→ **About this exercise**
Exact copy, no pictures: set down the lines from the one holding "This screenshot has width=688, height=551." through the final line of the records below.

(Records contained in a dataset)
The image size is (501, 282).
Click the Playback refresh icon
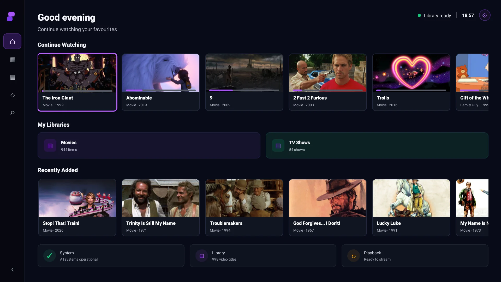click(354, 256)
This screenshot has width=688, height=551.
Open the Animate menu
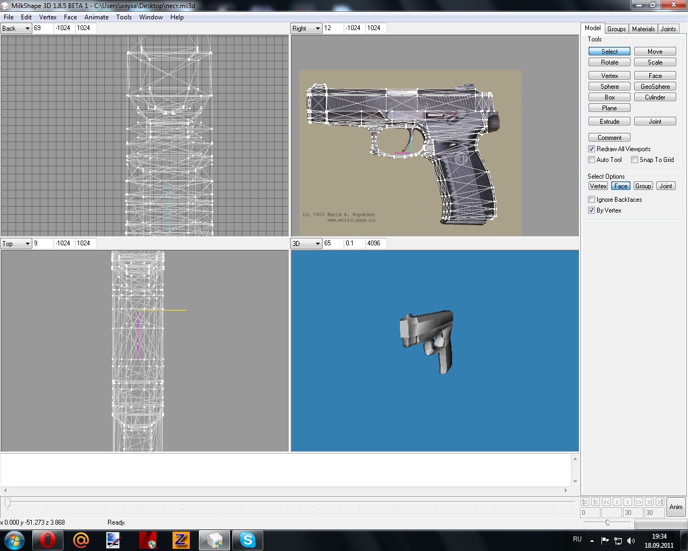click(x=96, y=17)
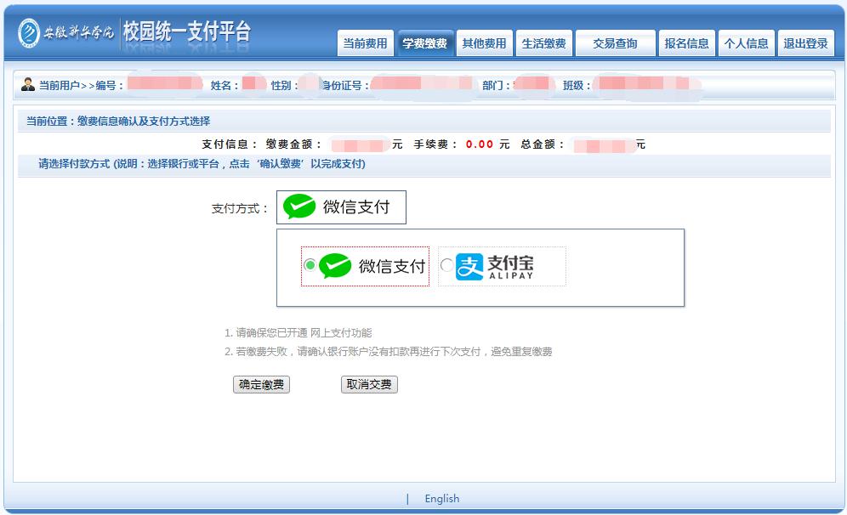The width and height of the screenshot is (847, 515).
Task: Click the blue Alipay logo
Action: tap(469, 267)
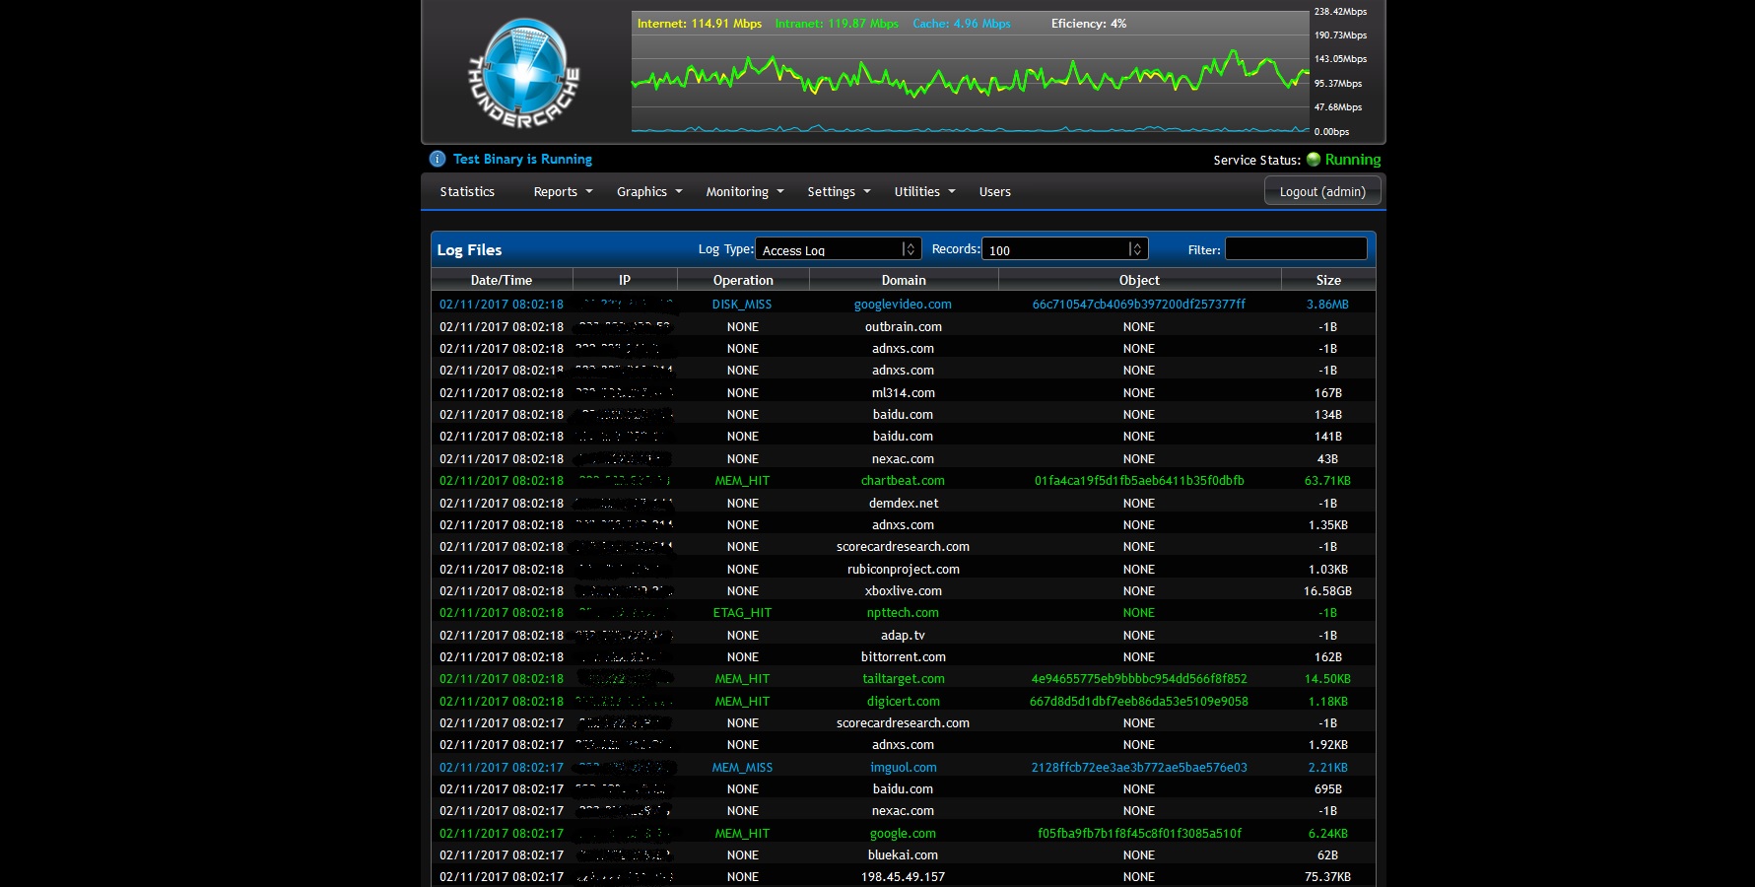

→ **Solution for this exercise**
This screenshot has width=688, height=551.
Open the Animate menu
click(x=96, y=17)
The width and height of the screenshot is (847, 515).
Task: Click the blue Alipay logo
Action: tap(469, 267)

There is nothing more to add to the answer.